EXERCISE INSTRUCTIONS:
**1.** In the streaming data excerpt, condense the paragraph beginning "Streaming data operates differently" into a short bulleted list that keeps its main facts.
**2.** Go on with the streaming data excerpt, writing the section that follows its final heading.

DOCUMENT EXCERPT:
Start of Block
Streaming data processing changes your architecture requirements, as well as the way you think about processing time. In this post, we’re going to dive into streaming data processing. We’re going to talk about what it is, how you should think about it, and how to make the most of it in your application.
What Is Streaming Data?
We define streaming data in contrast to another way of data processing: data at rest. Data at rest is how you normally think of data. Sitting on a server somewhere, saved to a hard disk or stored in a database. You’ve processed data this way dozens of times. You read it from the disk, load it into memory, and take some action based on what you find. Then, you discard the data from memory and move on to the next piece of the puzzle.
Streaming data operates differently. Instead of loading the data, it’s sent to your application, usually over a network. Data comes in a constant stream (hence the name!) of events and data packets. If you don’t do something with the data, it will eventually either overwhelm your server’s communications buffers, or quietly disappear into the ether.
For mission-critical data, that means you need to process the stream at least as quickly as the data comes to your server. Unlike when processing data at rest, one of the most important considerations for processing streaming data is latency. Streaming data most often comes from places like server logs, physical device sensors, or user input mechanisms.
How Can I Handle Streaming Data?
End of Block
RECORDED INFORMATION:
Start of Block
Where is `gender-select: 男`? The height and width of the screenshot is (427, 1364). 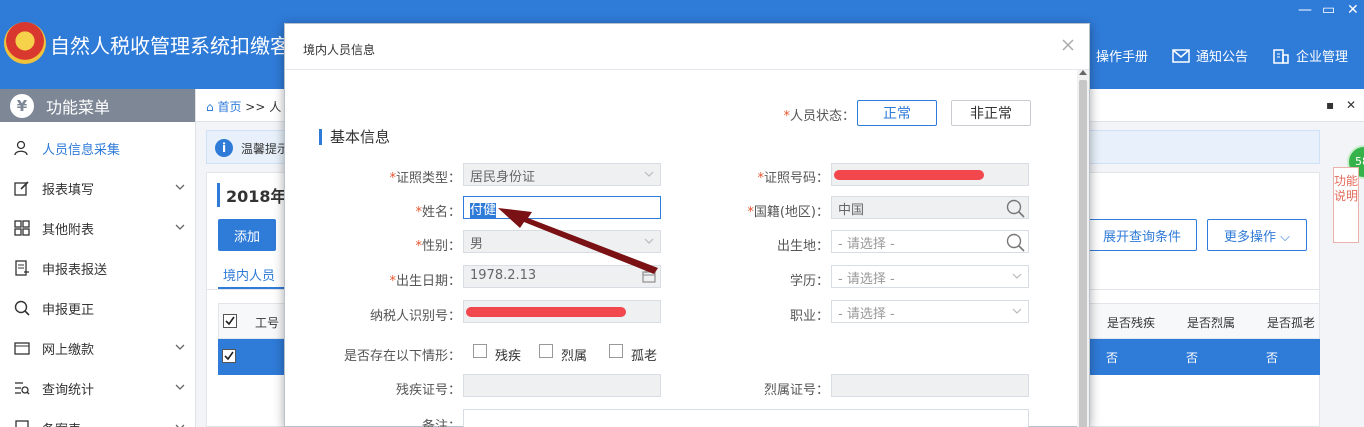 gender-select: 男 is located at coordinates (562, 242).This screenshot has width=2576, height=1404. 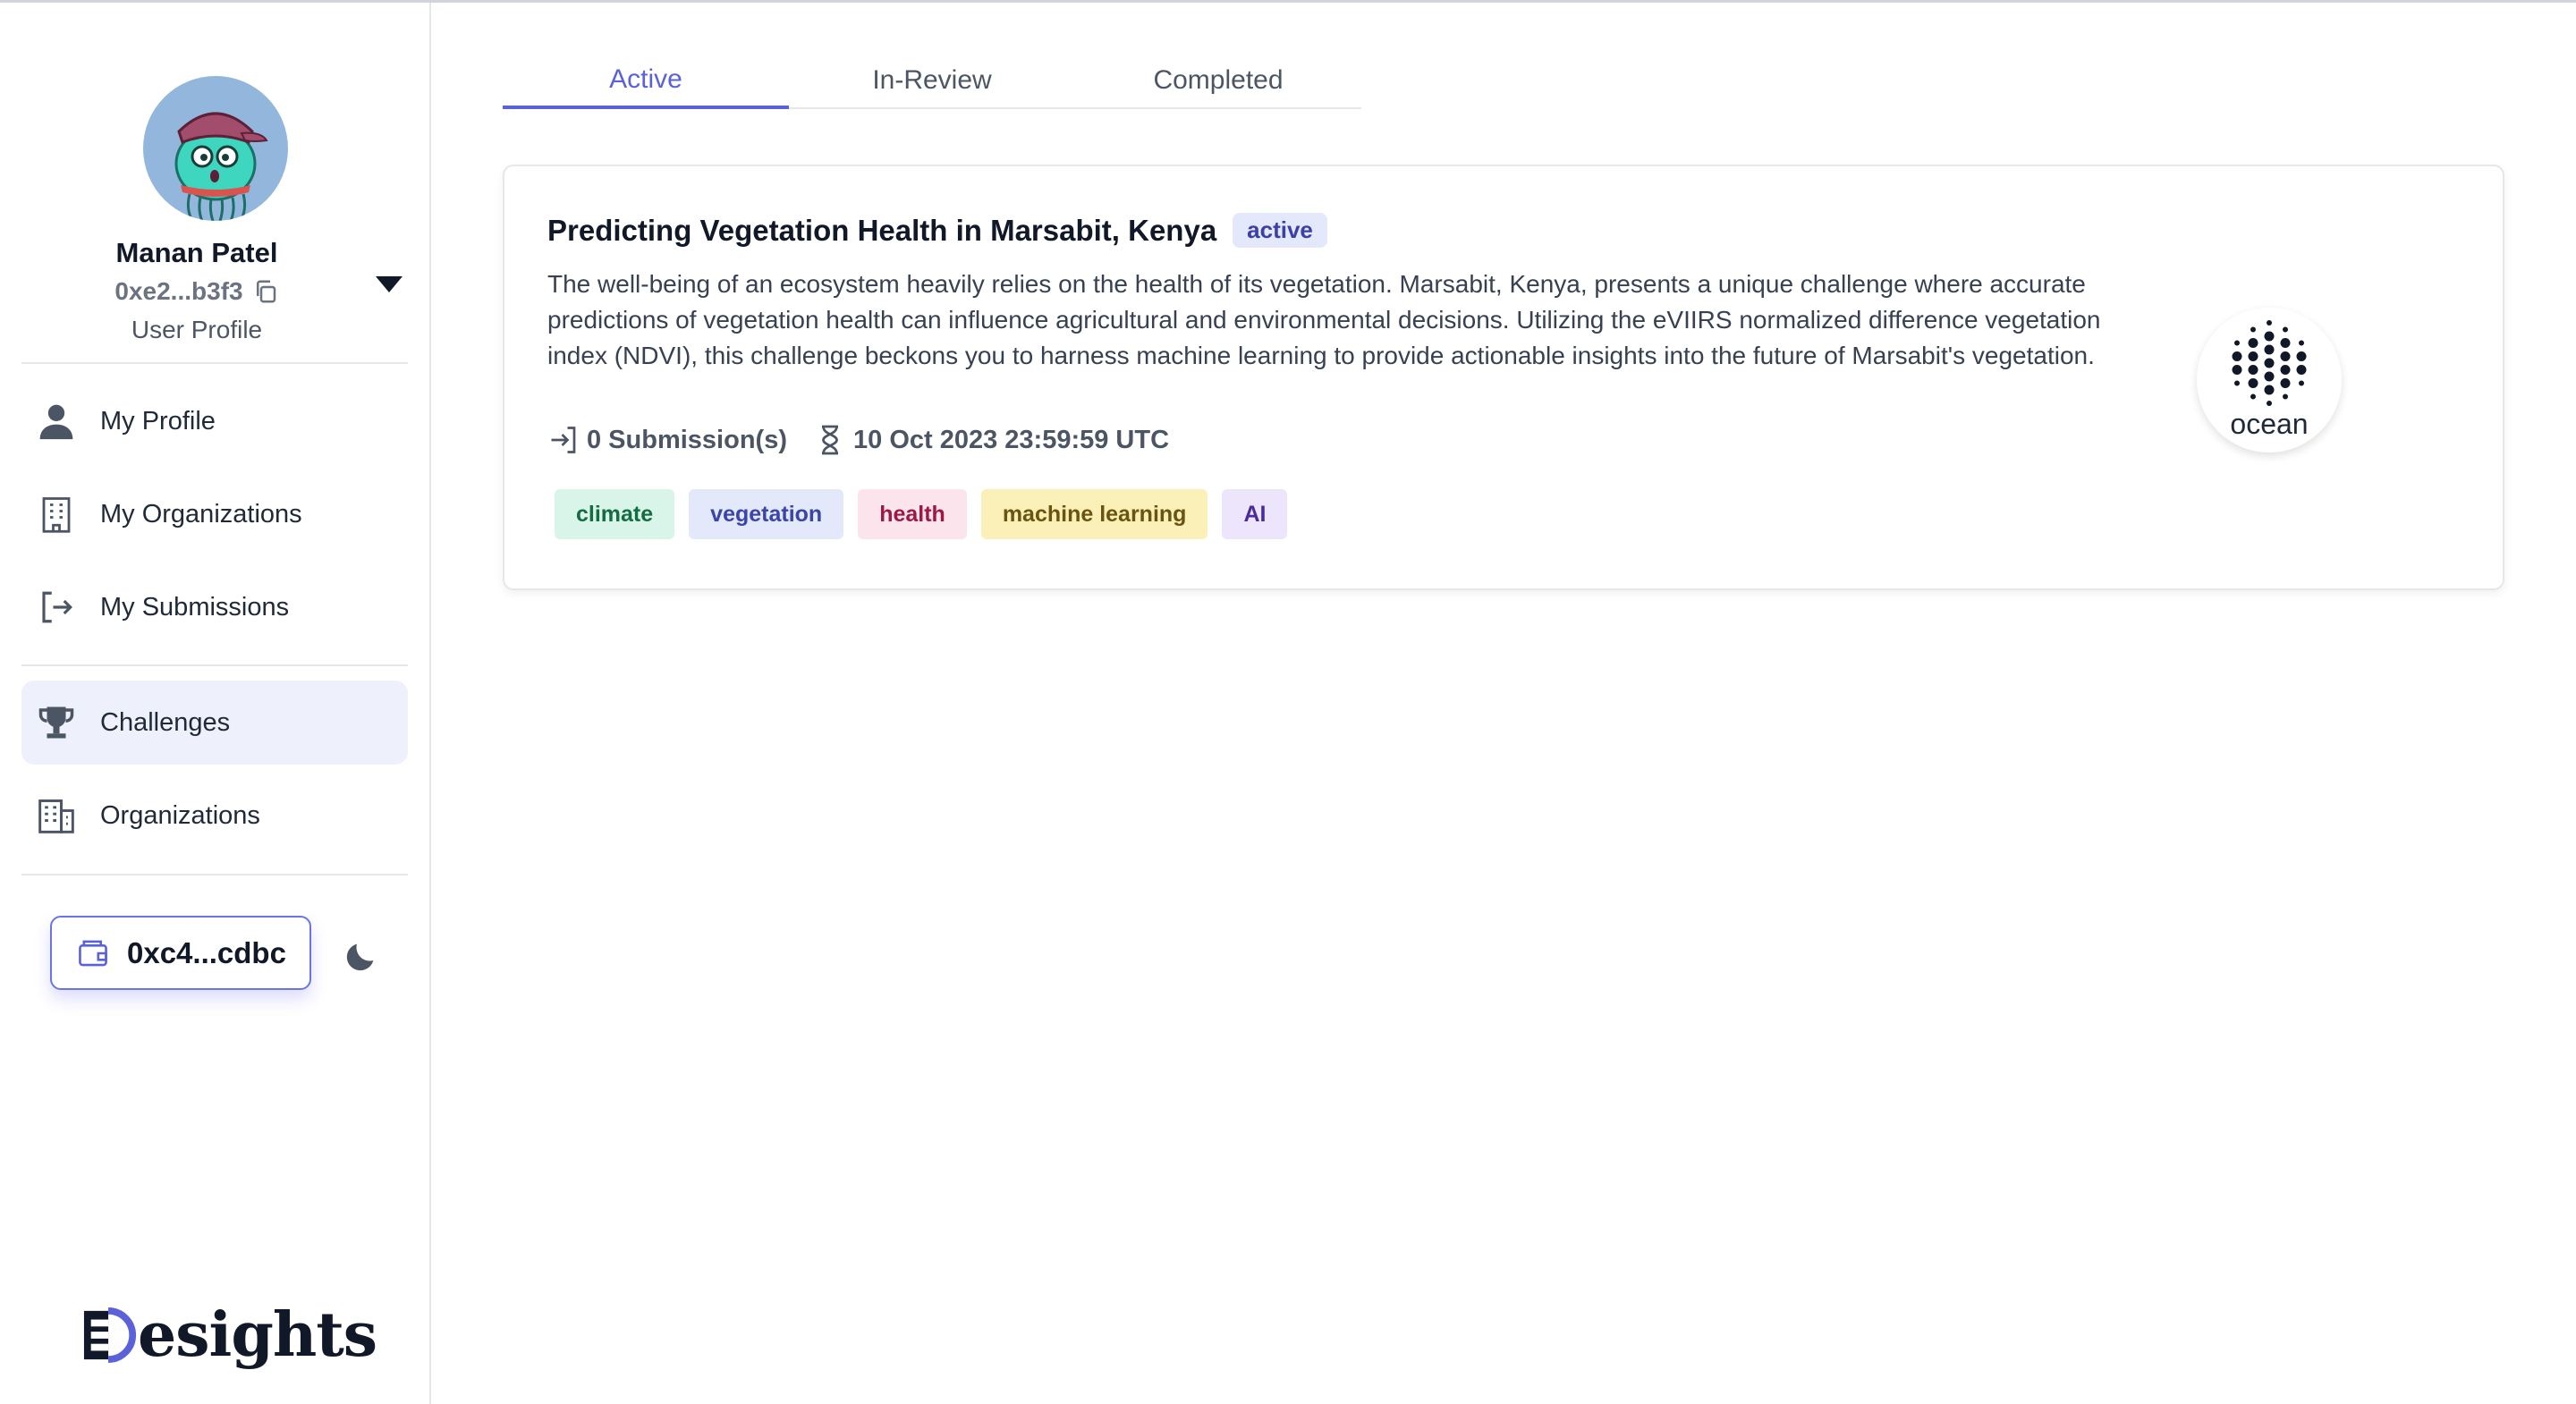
End of Block
ANSWER LIST:
**1.**
- Streaming data is not loaded. It is sent to the application, usually over a network.
- It arrives as a constant stream of events and data packets.
- Data that is not acted on will either overwhelm the server's communications buffers or quietly disappear.

**2.**
As noted above, latency is one of the most important considerations when architecting a system to process streaming data. Latency is the sum of all the delays built into your system. If your server’s processing latency for a single datum in a streaming service is longer than the time it takes the service to generate another one, your server will eventually overload. You’ll be forced to discard data, or your server will crash. Fortunately, it’s possible to effectively architect a service that is tolerant to these kinds of issues and avoids them through clever design.
Step One: Know Your Maximum and Average Load
Many software architects have determined the average load they expect their service to handle and happily shipped that service to production. The service works fine, for a while. Then, one day, for whatever reason, user demand spikes. The service, which might have been perfectly happy processing 100 events per second, suddenly needs to process 1,000. In just a few moments, the server processing streaming data fails, and the streaming data is lost.
This is why it’s important to understand your expected average and maximum loads for your service. Computing power is not infinite, nor are budgets. It’s unlikely that you can design a service that will scale to any arbitrary number of users. But you can design your service to operate within expected limits, and you can design fault tolerance for the times it will fail. As such, it pays to understand the 3 V’s of streaming data: Volume, Variety, and Velocity.
Step Two: Determine Whether to Persist Data as Early as Possible
Streaming data is, by its nature, ephemeral. It appears we process it, then it goes away. Most services that process streaming data will process data from multiple inputs. That means you need to identify both the source and, eventually, the destination of the data as quickly as possible. Some data you will want to persist to something more permanent than a stream processing server quickly. Some data you may only want to aggregate, or not persist at all. Instead, you’ll simply monitor that data for issues and only store it if you find a problem.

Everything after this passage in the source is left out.